Ritual

91 11 2
                                    




Os dias foram passando naquele mesmo ritmo melancólico dançado pelo vento e pelas folhas amareladas no seu jardim. Assim como eles, as horas flutuavam preguiçosas, suspensas no ar, tremeluziam sob os raios do sol outoniço, acumularam-se como um tapete cor de sapê seco sob o capim verde.

Suspirou para a imagem que se projetava no espelho de sua mente... Desde que havia deixado o hospital três semanas atrás, todas as suas manhãs começavam assim, bem frias, cedo demais.

Sempre o mesmo ritual.

Tomava seus remédios, tirava o gosto amargo que deixavam na boca, rosto lavado, abrasões e lesões embalsamadas, descia as escadas devagar ao som distante dos pássaros lá fora, seguia para a área externa com o sol ainda nascente, então se sentava naquele banco de madeira envelhecido sob a copa da grande figueira, as mãos acalentando a sua aliança enquanto seus pés descalços amaciavam a grama orvalhada.

E lá ficava esperando a hora do café da manhã, até que Camila fosse chamá-la.

Sentia a presença dela todas as vezes, algumas bem próxima, outras como se a observasse do seu lugar seguro. Mesmo quando a mulher não dizia uma palavra ou tentasse chegar de mansinho, sem emitir um ruído para não assustá-la, Ariana pressentia sua presença como um ímã antessente o outro.

Como se o fato de não poder vê-la já não a assustasse o suficiente... Ainda tinham os lapsos frequentes de memória, as mudanças repentinas de humor, as minúsculas suturas na pele em volta dos seus olhos que ainda incomodavam...
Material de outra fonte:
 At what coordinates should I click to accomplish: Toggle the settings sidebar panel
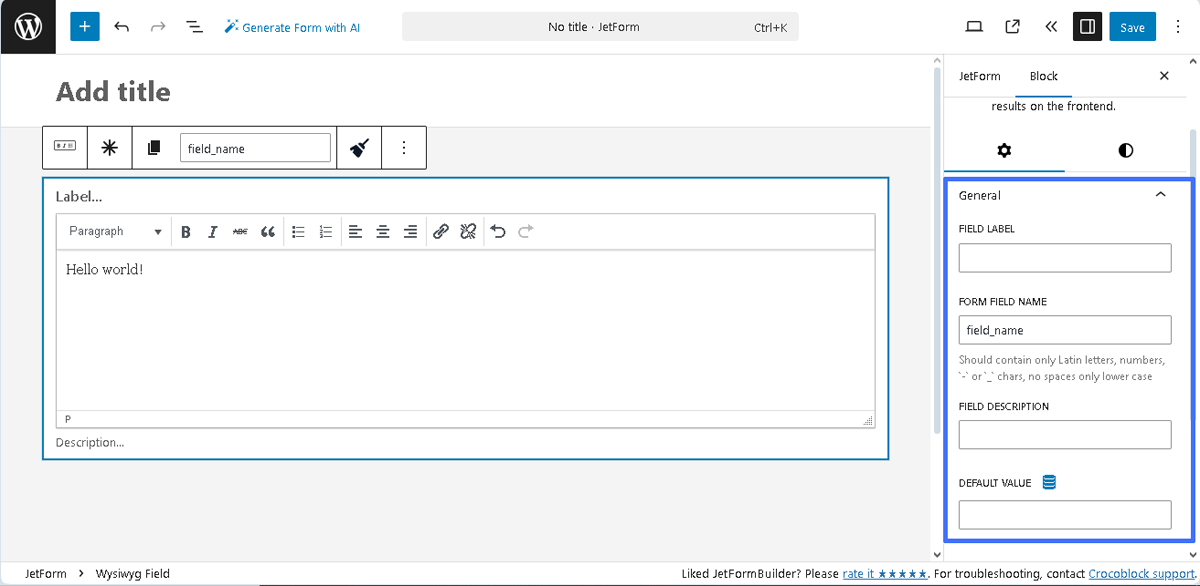(x=1087, y=26)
No final, tivera mesmo muita sorte. Tinha pessoas que cuidavam dela, sem paparicos demasiados e Ari se sentia agradecida por isso, por tentarem manter o mínimo senso de normalidade nessa vida já tão marcada pela incerteza do futuro.
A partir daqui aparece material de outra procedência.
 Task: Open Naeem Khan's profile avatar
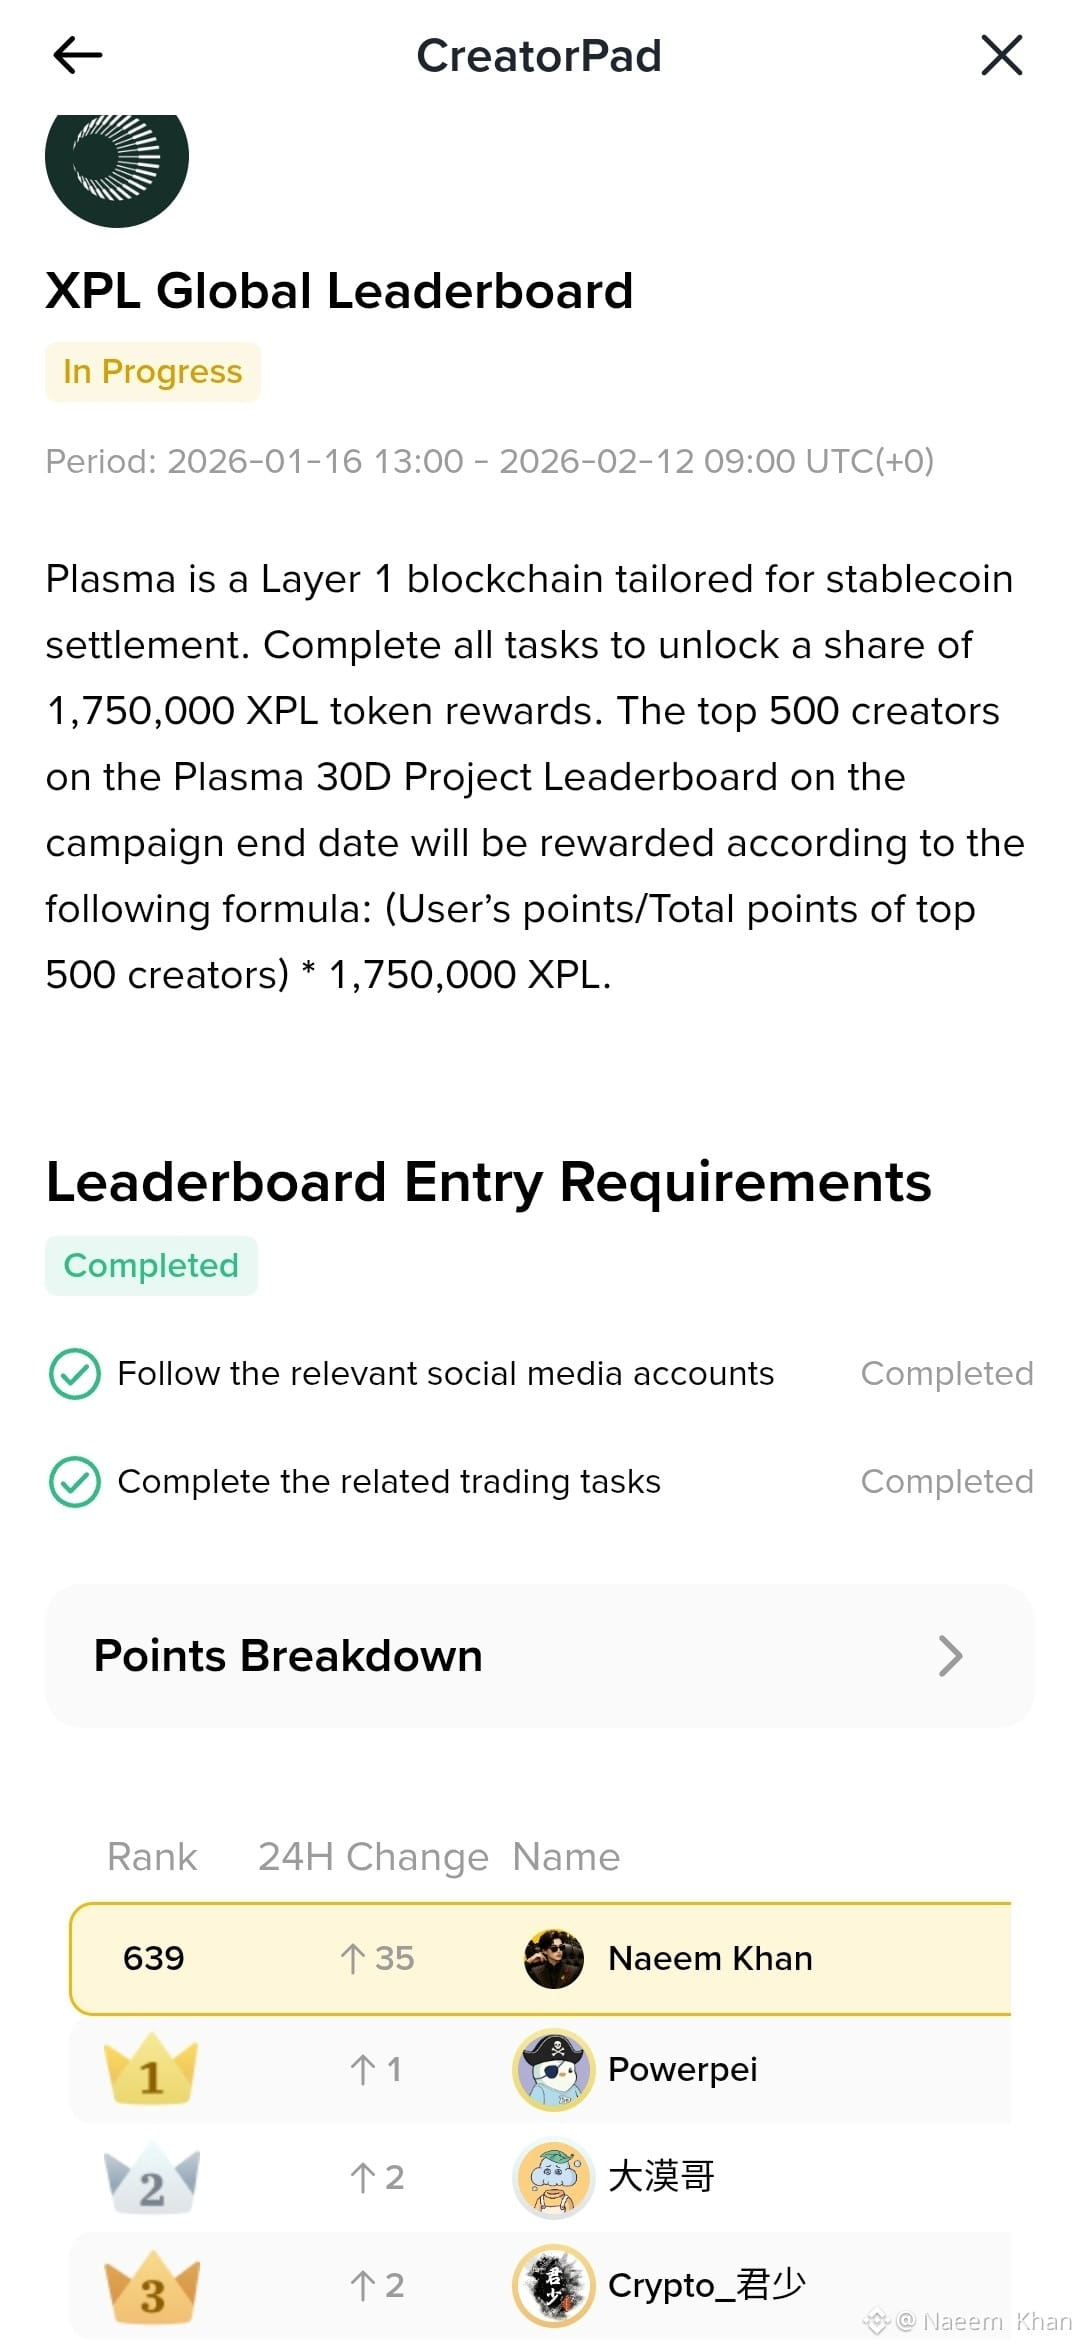[x=553, y=1958]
Recebera a visita de alguns nomes importantes, de parentes de Camila, mas a que mais lhe tocou foi Sinu. Embora não conseguisse lembrar muito sobre ela, e Ariana tentou, tentou demais lembrar, só a presença dela, a forma de como falava, acalmou-a de uma forma tão profunda, tão maternal, tão mulher...
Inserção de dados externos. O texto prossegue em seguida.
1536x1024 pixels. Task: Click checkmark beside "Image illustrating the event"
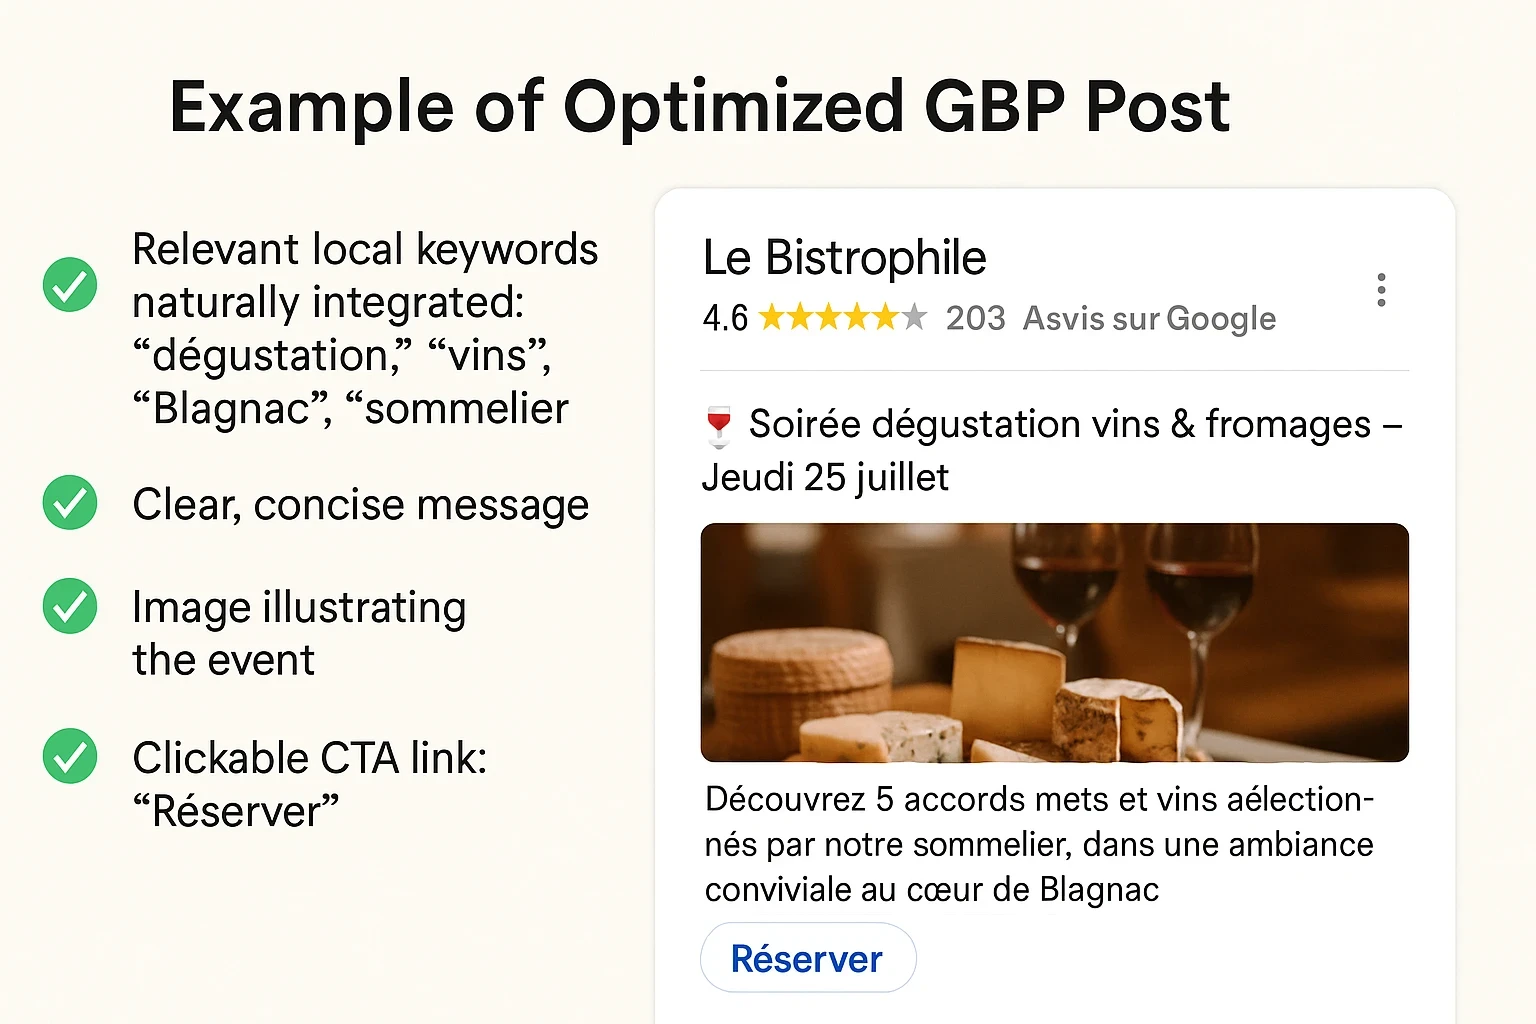70,606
Miley e Stella sempre passavam um tempo com ela, tratavam-na com carinho e humor costumeiro, embora Ariana notasse certa trepidação nas duas mulheres quando falavam sobre os dias que antecederam ou sucederam ao acidente. Elas nunca mencionavam o tal dia em si.

Ariana ainda tinha algumas lacunas para preencher, mas o mais importante estava lá, o companheirismo, a amizade, expresso todos os dias nos pequenos gestos. Camila havia lhe contado o quanto ambas foram presentes, como a confortaram nos dias mais difíceis, os de sua estadia prolongada na UTI.

Já Dua era presença quase que constante em sua casa e Ariana passou a preferir a companhia da inglesa a de qualquer outra pessoa. Era mais fácil estar com ela do que com Camila ou Miley, porque mesmo que tentassem, nem sempre elas conseguiam disfarçar a melancolia em suas vozes.

O menino, Enzo, sempre puxava conversa quando a via pela casa. Ele brincava com seus cabelos, beijava-lhe a bochecha com cuidado, falava-lhe do dia com os colegas de escola, dos games irados que estavam para ser lançados, das aulas de bateria, e do quanto estava gostando de clicar tudo que via com a câmera incrível que Ari havia lhe dado no seu aniversário. Contava-lhe tudo com a inocência eufórica característica das crianças da sua idade e, embora Ariana não recordasse muito, sempre sorria e continuava o papo com o garoto. Sentia como se o amasse de muito tempo, só estava hesitante de como expressar mais esse sentimento já que não tinha uma referencia segura do seu passado recente com ele.

Ah, e Camila...

Sentia-se estranha e saudosa perto da mulher que agora se declarava sua esposa. Se não fosse pela aliança em seu dedo e pelos relatos das amigas, Ari não teria acreditado que havia realmente casado com Camila. Era muito... Surreal. Amava Camila demais, sentia isso no mais íntimo do seu ser.